Medan (Pewarta.co)-Unit 3 Subdit 4 DitKrimsus Polda Sumut mengungkap kasus aborsi ilegal di Jalan SM Raja Medan.
Dari pengungkapan itu, petugas mengamankan pemilik praktek ilegal berinisial NFT alias T (69) dan seorang pasiennya, KFS alias Tika (21) penduduk asal Kelurahan Rimbo, Kecamatan Muara Tebo Provinsi Jambi.
Pelaksana Harian (Lakhar) Kabid Humas Polda Sumut AKBP MP Nainggolan mengatakan, keduanya diamankan di rumah NFT yang merupakan pensiunan PNS di Jalan Sisingamangaraja, Kelurahan Sitirejo II, Kecamatan Medan Amplas.
MP Nainggolan menjelaskan, pengungkapan tersebut bersdasarkan informasi dari masyarakat tentang adanya orang yang dengan sengaja melakukan aborsi dan tidak sesuai dengan ketentuan.
Berdasarkan informasi tersebut, kata Nainggolan, petugas langsung mendatangi tempat praktik yang berada di Jalan Sisingamangaraja, Kelurahan Sitirejo II, Kecamatan Medan Amplas.
“Setibanya di lokasi, petugas menemukan seorang perempuan berinisial NFT yang sedang melakukan tindakan medis terhadap seorang pasien KFS alias TIKA yang diketahui akan melakukan aborsi terhadap janin di kandungannya yang berusia empat bulan,” jelas Nainggolan.
Selanjutnya, Nainggolan menyebutkan, usai diamankan, para pelaku beserta uang tunai sebesar 5 juta rupiah dan barang bukti lainnya langsung digelangdang ke Mapolda Sumut.
Terpisah, Kanit 3 Subdit 4 Ditreskrimsus Polda Sumut, Kompol Wira Praytna SH SIK MH yang dikonfirmasi membenarakan adanya pengungkapan praktek aborsi ilegal itu.

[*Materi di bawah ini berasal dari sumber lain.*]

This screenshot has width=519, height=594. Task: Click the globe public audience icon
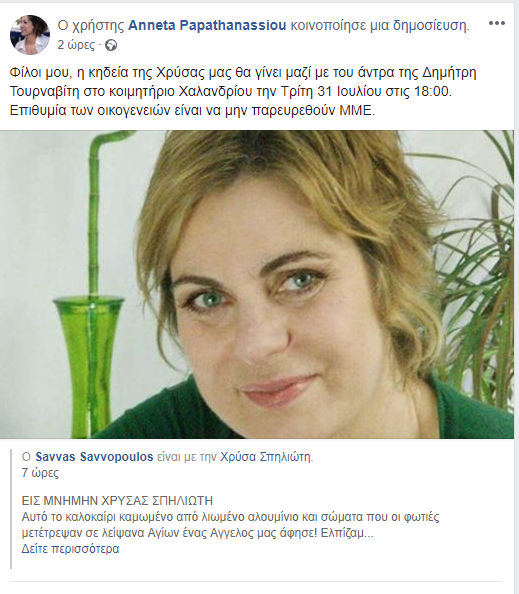tap(111, 45)
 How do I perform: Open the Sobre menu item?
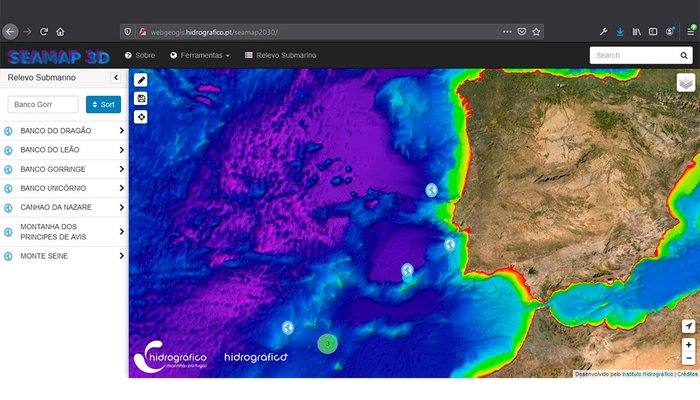click(x=139, y=55)
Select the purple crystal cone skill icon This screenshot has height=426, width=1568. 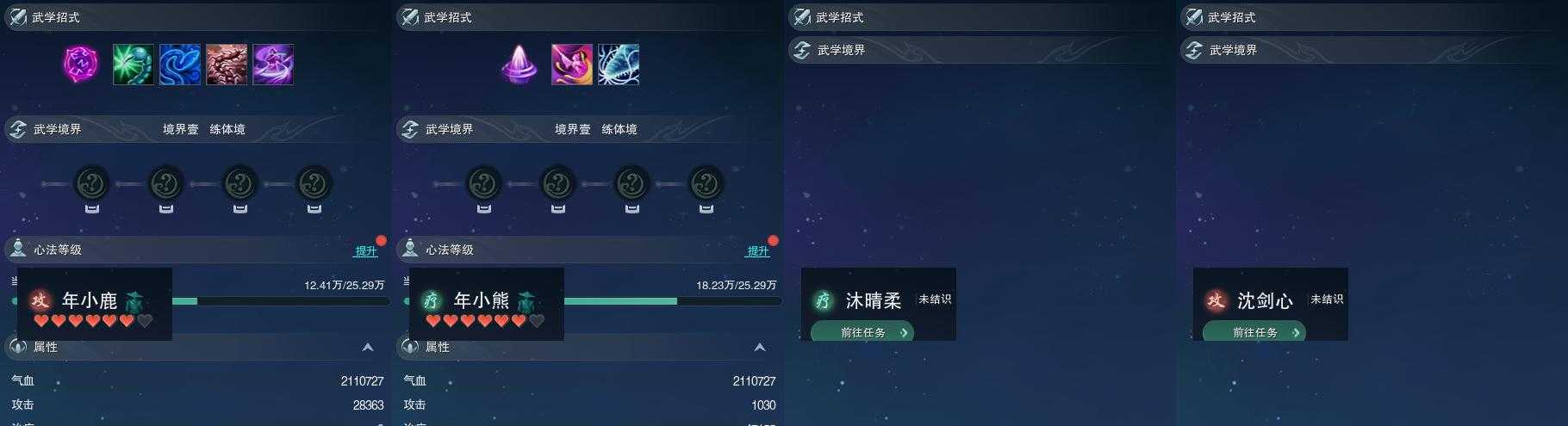520,65
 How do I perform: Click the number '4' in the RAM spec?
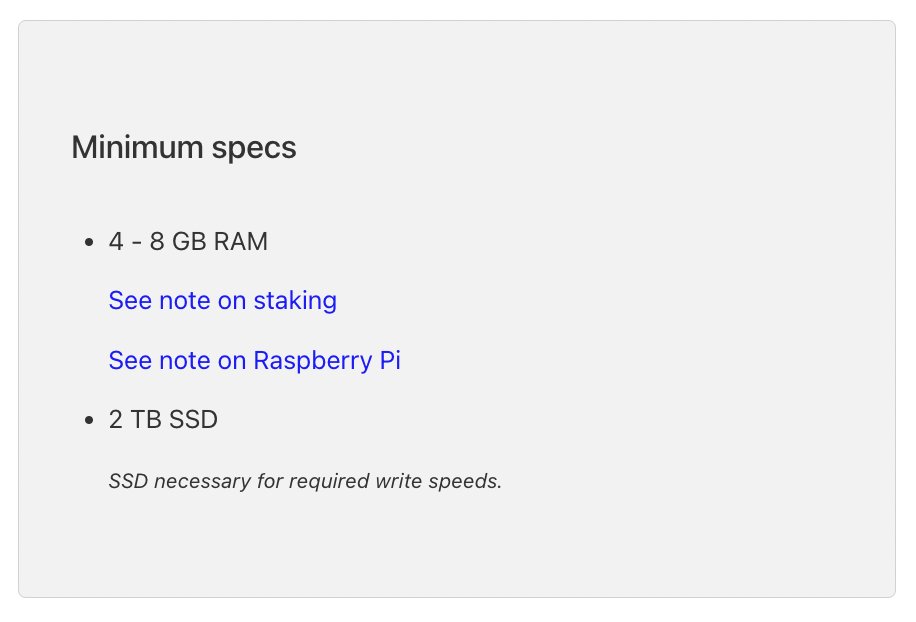[116, 242]
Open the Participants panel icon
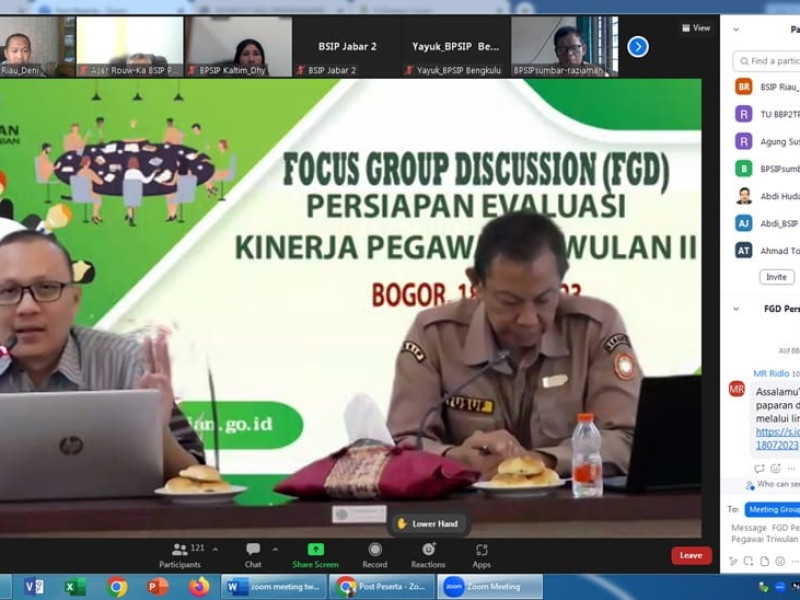Screen dimensions: 800x600 180,549
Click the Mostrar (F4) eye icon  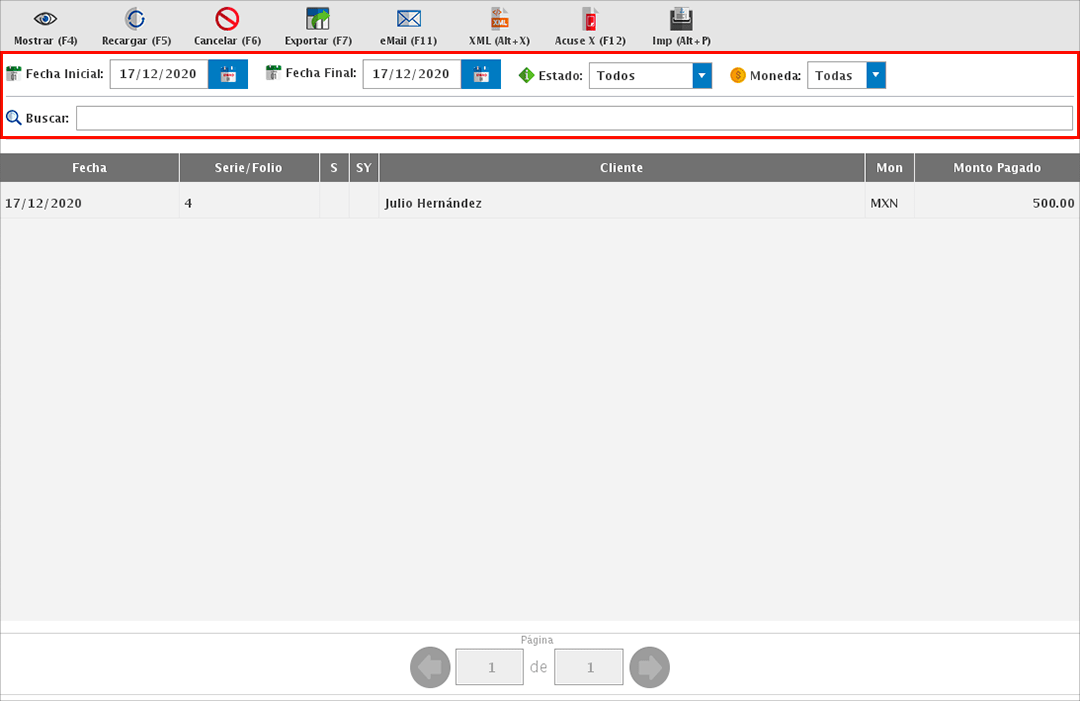(x=46, y=19)
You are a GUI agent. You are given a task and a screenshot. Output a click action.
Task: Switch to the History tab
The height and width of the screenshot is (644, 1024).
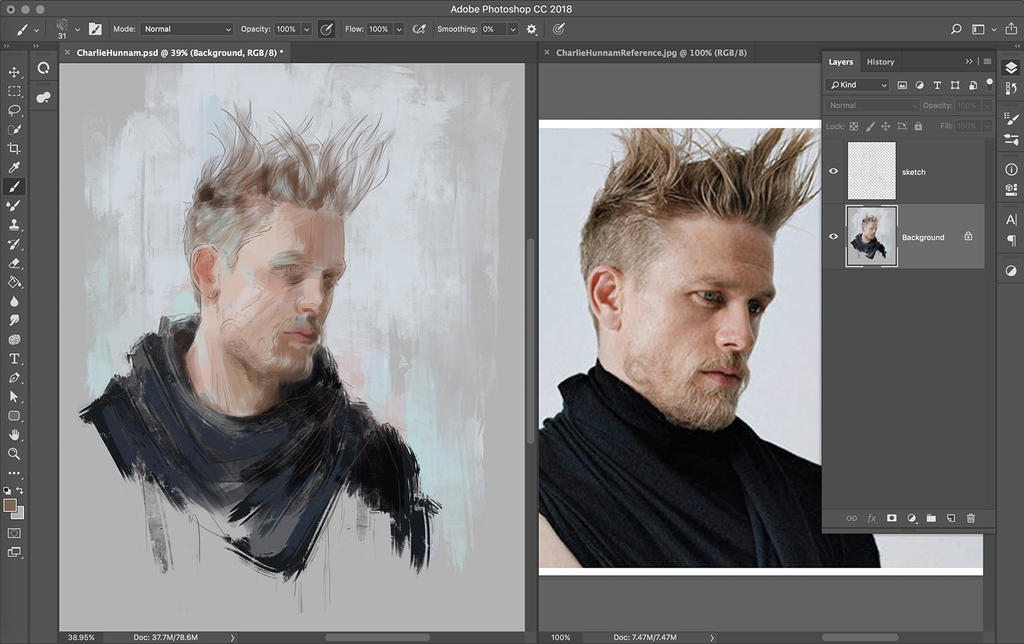coord(880,62)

“Iya, benar. Pelaku mengakui sudah menjalankan praktek ilegalnya sejak Tahun 2012 dan telah melakukan lima kali Aborsi terhadap pasiennya,” kata Kompol Wira Prayatna.
Mantan Wakasatres Narkoba Polrestabes Medan ini menyebutkan, dari praktek ilegal tersebut, pelaku memperoleh imbalan sebesar 6 juta rupiah.
“Sebagai uang jasa, pelaku memperoleh imbalan sebesar 6 juta rupiah setiap mengaborsi pasiennya,” sebut Wira.
Imbas perbuatannta, kata Wira, para pelaku diherat dengan Pasal 194 jo Pasal 75 ayat (2) UU. RI Nomor 36 Tahun 2009 tentang UU Kesehatan dengan ancaman hukuman paling lama 10 tahun dan denda Rp 1 Milliar.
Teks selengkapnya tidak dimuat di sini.